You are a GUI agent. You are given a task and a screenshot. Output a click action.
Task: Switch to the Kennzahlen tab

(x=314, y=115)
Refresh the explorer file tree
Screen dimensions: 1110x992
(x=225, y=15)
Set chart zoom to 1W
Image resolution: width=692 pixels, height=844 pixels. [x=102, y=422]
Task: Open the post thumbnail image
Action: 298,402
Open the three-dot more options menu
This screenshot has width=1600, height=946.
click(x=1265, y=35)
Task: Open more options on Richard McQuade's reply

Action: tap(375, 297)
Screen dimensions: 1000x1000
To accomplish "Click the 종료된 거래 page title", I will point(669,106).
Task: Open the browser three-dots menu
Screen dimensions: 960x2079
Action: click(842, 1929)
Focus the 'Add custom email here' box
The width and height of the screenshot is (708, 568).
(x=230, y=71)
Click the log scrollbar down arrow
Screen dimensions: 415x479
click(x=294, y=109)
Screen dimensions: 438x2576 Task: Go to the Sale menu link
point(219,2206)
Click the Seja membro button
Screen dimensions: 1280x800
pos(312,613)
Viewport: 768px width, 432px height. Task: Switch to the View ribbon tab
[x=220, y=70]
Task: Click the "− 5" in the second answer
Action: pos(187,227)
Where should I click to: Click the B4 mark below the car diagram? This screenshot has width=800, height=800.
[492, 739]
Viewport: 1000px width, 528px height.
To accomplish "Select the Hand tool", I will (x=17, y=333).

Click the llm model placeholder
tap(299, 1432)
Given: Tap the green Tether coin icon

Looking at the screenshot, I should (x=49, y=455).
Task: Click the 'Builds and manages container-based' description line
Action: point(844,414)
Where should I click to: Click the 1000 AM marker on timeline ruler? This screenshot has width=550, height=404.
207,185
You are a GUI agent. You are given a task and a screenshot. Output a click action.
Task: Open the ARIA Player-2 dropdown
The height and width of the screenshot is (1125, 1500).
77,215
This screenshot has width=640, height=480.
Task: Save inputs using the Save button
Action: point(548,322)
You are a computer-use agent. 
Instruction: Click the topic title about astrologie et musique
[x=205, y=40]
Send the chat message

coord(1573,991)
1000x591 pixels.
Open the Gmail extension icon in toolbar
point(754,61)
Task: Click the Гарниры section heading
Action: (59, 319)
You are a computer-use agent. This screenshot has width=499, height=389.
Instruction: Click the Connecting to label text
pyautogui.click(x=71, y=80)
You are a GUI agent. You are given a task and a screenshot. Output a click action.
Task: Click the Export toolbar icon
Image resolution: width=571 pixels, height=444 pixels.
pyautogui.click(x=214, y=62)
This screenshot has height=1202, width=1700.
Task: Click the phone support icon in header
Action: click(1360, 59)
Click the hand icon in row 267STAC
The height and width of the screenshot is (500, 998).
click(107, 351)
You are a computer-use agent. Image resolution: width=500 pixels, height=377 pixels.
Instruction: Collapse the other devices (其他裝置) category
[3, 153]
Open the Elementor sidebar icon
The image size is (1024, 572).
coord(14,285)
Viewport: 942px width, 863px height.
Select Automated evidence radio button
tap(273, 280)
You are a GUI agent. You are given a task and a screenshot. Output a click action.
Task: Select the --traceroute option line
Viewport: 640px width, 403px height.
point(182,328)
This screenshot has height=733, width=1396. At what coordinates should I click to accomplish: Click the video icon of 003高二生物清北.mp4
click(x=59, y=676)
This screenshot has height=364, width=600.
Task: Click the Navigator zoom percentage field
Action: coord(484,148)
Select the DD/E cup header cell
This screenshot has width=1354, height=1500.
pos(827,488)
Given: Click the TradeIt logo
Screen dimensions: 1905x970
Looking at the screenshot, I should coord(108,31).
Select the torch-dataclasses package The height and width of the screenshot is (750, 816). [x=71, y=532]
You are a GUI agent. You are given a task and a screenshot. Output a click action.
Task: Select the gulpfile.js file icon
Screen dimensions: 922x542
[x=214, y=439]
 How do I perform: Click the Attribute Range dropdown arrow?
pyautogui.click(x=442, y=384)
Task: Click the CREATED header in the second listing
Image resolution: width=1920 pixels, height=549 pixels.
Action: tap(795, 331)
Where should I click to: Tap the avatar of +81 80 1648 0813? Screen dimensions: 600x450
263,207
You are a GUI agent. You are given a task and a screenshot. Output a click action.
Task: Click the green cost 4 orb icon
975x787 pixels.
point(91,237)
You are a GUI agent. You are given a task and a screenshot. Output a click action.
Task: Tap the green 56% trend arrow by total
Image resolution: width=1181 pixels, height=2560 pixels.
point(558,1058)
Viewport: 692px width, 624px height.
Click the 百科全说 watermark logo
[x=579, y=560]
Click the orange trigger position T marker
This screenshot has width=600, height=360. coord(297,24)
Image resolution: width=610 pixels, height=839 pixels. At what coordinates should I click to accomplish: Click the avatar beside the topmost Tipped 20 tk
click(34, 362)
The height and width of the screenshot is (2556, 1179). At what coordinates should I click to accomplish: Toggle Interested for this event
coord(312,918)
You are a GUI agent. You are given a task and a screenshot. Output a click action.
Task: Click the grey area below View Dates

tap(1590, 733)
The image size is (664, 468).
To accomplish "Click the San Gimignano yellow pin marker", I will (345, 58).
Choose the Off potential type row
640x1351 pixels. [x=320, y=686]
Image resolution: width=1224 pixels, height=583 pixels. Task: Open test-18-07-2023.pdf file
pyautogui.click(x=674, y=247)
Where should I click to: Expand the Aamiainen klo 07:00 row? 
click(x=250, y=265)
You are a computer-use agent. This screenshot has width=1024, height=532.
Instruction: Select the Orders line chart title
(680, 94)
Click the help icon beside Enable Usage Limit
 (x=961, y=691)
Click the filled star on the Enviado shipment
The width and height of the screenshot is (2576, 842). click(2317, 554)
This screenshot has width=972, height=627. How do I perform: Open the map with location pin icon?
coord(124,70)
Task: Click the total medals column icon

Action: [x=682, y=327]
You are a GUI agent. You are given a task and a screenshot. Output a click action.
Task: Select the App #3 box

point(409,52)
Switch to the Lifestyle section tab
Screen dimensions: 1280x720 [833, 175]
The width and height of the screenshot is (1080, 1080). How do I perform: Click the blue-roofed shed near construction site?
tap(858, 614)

= = = = =

• _TO DO_: In full and without alteration, output the listing.

• _ANSWER TO THIS TASK_:
You are a GUI agent. You are given a task and a screenshot. Output a click action.
Task: Switch to the Kennzahlen tab

(x=314, y=115)
Refresh the explorer file tree
Screen dimensions: 1110x992
(x=225, y=15)
Set chart zoom to 1W
Image resolution: width=692 pixels, height=844 pixels. [x=102, y=422]
Task: Open the post thumbnail image
Action: 298,402
Open the three-dot more options menu
This screenshot has width=1600, height=946.
click(x=1265, y=35)
Task: Open more options on Richard McQuade's reply

Action: tap(375, 297)
Screen dimensions: 1000x1000
To accomplish "Click the 종료된 거래 page title", I will point(669,106).
Task: Open the browser three-dots menu
Screen dimensions: 960x2079
Action: click(842, 1929)
Focus the 'Add custom email here' box
The width and height of the screenshot is (708, 568).
(x=230, y=71)
Click the log scrollbar down arrow
Screen dimensions: 415x479
click(x=294, y=109)
Screen dimensions: 438x2576 Task: Go to the Sale menu link
point(219,2206)
Click the Seja membro button
Screen dimensions: 1280x800
pos(312,613)
Viewport: 768px width, 432px height. Task: Switch to the View ribbon tab
[x=220, y=70]
Task: Click the "− 5" in the second answer
Action: pos(187,227)
Where should I click to: Click the B4 mark below the car diagram? This screenshot has width=800, height=800.
[492, 739]
Viewport: 1000px width, 528px height.
To accomplish "Select the Hand tool", I will (x=17, y=333).

Click the llm model placeholder
tap(299, 1432)
Given: Tap the green Tether coin icon

Looking at the screenshot, I should (x=49, y=455).
Task: Click the 'Builds and manages container-based' description line
Action: point(844,414)
Where should I click to: Click the 1000 AM marker on timeline ruler? This screenshot has width=550, height=404.
207,185
You are a GUI agent. You are given a task and a screenshot. Output a click action.
Task: Open the ARIA Player-2 dropdown
The height and width of the screenshot is (1125, 1500).
77,215
This screenshot has width=640, height=480.
Task: Save inputs using the Save button
Action: point(548,322)
You are a computer-use agent. 
Instruction: Click the topic title about astrologie et musique
[x=205, y=40]
Send the chat message

coord(1573,991)
1000x591 pixels.
Open the Gmail extension icon in toolbar
point(754,61)
Task: Click the Гарниры section heading
Action: (59, 319)
You are a computer-use agent. This screenshot has width=499, height=389.
Instruction: Click the Connecting to label text
pyautogui.click(x=71, y=80)
You are a GUI agent. You are given a task and a screenshot. Output a click action.
Task: Click the Export toolbar icon
Image resolution: width=571 pixels, height=444 pixels.
pyautogui.click(x=214, y=62)
This screenshot has height=1202, width=1700.
Task: Click the phone support icon in header
Action: click(1360, 59)
Click the hand icon in row 267STAC
The height and width of the screenshot is (500, 998).
click(107, 351)
You are a computer-use agent. Image resolution: width=500 pixels, height=377 pixels.
Instruction: Collapse the other devices (其他裝置) category
[3, 153]
Open the Elementor sidebar icon
The image size is (1024, 572).
coord(14,285)
Viewport: 942px width, 863px height.
Select Automated evidence radio button
tap(273, 280)
You are a GUI agent. You are given a task and a screenshot. Output a click action.
Task: Select the --traceroute option line
Viewport: 640px width, 403px height.
point(182,328)
This screenshot has height=733, width=1396. At what coordinates should I click to accomplish: Click the video icon of 003高二生物清北.mp4
click(x=59, y=676)
This screenshot has height=364, width=600.
Task: Click the Navigator zoom percentage field
Action: coord(484,148)
Select the DD/E cup header cell
This screenshot has width=1354, height=1500.
pos(827,488)
Given: Click the TradeIt logo
Screen dimensions: 1905x970
Looking at the screenshot, I should coord(108,31).
Select the torch-dataclasses package The height and width of the screenshot is (750, 816). [x=71, y=532]
You are a GUI agent. You are given a task and a screenshot. Output a click action.
Task: Select the gulpfile.js file icon
Screen dimensions: 922x542
[x=214, y=439]
 How do I perform: Click the Attribute Range dropdown arrow?
pyautogui.click(x=442, y=384)
Task: Click the CREATED header in the second listing
Image resolution: width=1920 pixels, height=549 pixels.
Action: tap(795, 331)
Where should I click to: Tap the avatar of +81 80 1648 0813? Screen dimensions: 600x450
263,207
You are a GUI agent. You are given a task and a screenshot. Output a click action.
Task: Click the green cost 4 orb icon
975x787 pixels.
point(91,237)
You are a GUI agent. You are given a task and a screenshot. Output a click action.
Task: Tap the green 56% trend arrow by total
Image resolution: width=1181 pixels, height=2560 pixels.
point(558,1058)
Viewport: 692px width, 624px height.
Click the 百科全说 watermark logo
[x=579, y=560]
Click the orange trigger position T marker
This screenshot has width=600, height=360. coord(297,24)
Image resolution: width=610 pixels, height=839 pixels. At what coordinates should I click to accomplish: Click the avatar beside the topmost Tipped 20 tk
click(34, 362)
The height and width of the screenshot is (2556, 1179). At what coordinates should I click to accomplish: Toggle Interested for this event
coord(312,918)
You are a GUI agent. You are given a task and a screenshot. Output a click action.
Task: Click the grey area below View Dates

tap(1590, 733)
The image size is (664, 468).
To accomplish "Click the San Gimignano yellow pin marker", I will (345, 58).
Choose the Off potential type row
640x1351 pixels. [x=320, y=686]
Image resolution: width=1224 pixels, height=583 pixels. Task: Open test-18-07-2023.pdf file
pyautogui.click(x=674, y=247)
Where should I click to: Expand the Aamiainen klo 07:00 row? 
click(x=250, y=265)
You are a computer-use agent. This screenshot has width=1024, height=532.
Instruction: Select the Orders line chart title
(680, 94)
Click the help icon beside Enable Usage Limit
 (x=961, y=691)
Click the filled star on the Enviado shipment
The width and height of the screenshot is (2576, 842). click(2317, 554)
This screenshot has width=972, height=627. How do I perform: Open the map with location pin icon?
coord(124,70)
Task: Click the total medals column icon

Action: [x=682, y=327]
You are a GUI agent. You are given a task and a screenshot. Output a click action.
Task: Select the App #3 box

point(409,52)
Switch to the Lifestyle section tab
Screen dimensions: 1280x720 [833, 175]
The width and height of the screenshot is (1080, 1080). How do I perform: Click the blue-roofed shed near construction site?
tap(858, 614)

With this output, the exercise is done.